Today is the deadline to introduce bills in the California legislature. As of this morning, more 300 bills have been introduced in the Senate and more than 550 have been introduced in the Assembly. Here are some bills I’ll be tracking for the 2014 legislative session in California.
- I’ve already mentioned SB 1183, a proposed bicycle sales tax from Senator Mark DeSaulnier.
- AB 2173 seems to be an attempt to simplify California’s dizzying and contradictory laws on the definition, operation and licensing of electric assist bicycles in California. It would also legalize the operation of bicycles with motors under 750 watts on bike paths, bike trails and other cycleways. This San Francisco cyclist points out that some electric assist cargo bikes might exceed the 80 lb weight limit specified in the current version of the bill. The bill’s sponsor, Steven Bradford (D-Gardena), is the rock star who successfully pushed through his Three Feet for Safety Act through legislative approval and Governor Brown’s signature in 2013.
- Senator Bill Monning (D-Carmel) introduced SB 1236 that gives the Santa Cruz Metropolitan Transit District authority to “specify conditions under which a passenger may board a district vehicle with a bicycle and where the bicycle may be stowed.” They need to change state law for this? Currently, Santa Cruz Metro does not allow bikes inside of their buses, with the exception of the Highway 17 service (which is governed by a Joint Powers Agreement but operated by Santa Cruz Metro).
- AB 2054 to define the term “electric motorized skateboard” is clearly a placeholder subject to later amendment. Existing law prohibits a motorized skateboard from being propelled on any sidewalk, roadway, or any other part of a highway or on any bikeway, bicycle path or trail, equestrian trail, or hiking or recreational trail.

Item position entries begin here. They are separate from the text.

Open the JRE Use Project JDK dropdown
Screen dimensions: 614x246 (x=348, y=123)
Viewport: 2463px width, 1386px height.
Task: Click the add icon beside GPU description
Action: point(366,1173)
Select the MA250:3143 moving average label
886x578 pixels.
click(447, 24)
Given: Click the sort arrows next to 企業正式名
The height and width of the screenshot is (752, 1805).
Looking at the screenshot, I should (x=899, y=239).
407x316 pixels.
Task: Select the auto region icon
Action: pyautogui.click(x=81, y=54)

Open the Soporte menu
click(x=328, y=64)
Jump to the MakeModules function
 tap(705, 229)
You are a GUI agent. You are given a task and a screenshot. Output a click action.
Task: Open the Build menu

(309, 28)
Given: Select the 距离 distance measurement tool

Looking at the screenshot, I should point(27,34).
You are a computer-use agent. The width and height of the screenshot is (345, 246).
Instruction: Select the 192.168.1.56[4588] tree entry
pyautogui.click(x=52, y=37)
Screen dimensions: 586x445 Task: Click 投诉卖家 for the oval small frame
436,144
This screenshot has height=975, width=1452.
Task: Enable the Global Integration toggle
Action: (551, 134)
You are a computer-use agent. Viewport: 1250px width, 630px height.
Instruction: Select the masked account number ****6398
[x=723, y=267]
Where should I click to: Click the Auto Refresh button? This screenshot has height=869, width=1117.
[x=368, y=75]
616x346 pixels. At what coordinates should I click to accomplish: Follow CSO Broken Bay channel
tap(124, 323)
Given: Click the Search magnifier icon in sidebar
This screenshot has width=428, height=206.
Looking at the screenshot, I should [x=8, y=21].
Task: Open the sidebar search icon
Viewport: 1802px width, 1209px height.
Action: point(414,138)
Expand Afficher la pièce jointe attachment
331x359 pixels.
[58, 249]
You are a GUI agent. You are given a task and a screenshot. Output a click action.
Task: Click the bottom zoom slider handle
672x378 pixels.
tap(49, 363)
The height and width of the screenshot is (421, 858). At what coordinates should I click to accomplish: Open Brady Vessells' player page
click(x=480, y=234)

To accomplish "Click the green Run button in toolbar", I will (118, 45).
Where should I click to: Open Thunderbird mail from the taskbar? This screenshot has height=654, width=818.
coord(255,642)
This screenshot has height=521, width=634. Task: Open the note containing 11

- Phil Ting’s AB 1193 has been resurrected from the dead. California law specifies three classes of bikeways: Class I (bike paths), Class II (bike lanes) and Class III (bike routes). The newly amended version of this bill proposes a Class IV bike facility, which would be cycletracks or protected bike lanes. Current California law makes no legal provision for sidepaths that are in the road right-of-way but separated from the flow of motor vehicle traffic with a physical barrier. The photo at the top of this post shows such a cycletrack on Beach Street in Santa Cruz, California.
I’ll watch for more bill introductions after today and report back to you on Monday. There are additional bills introduced in 2013 that were stuck in committee but may come back to life this year.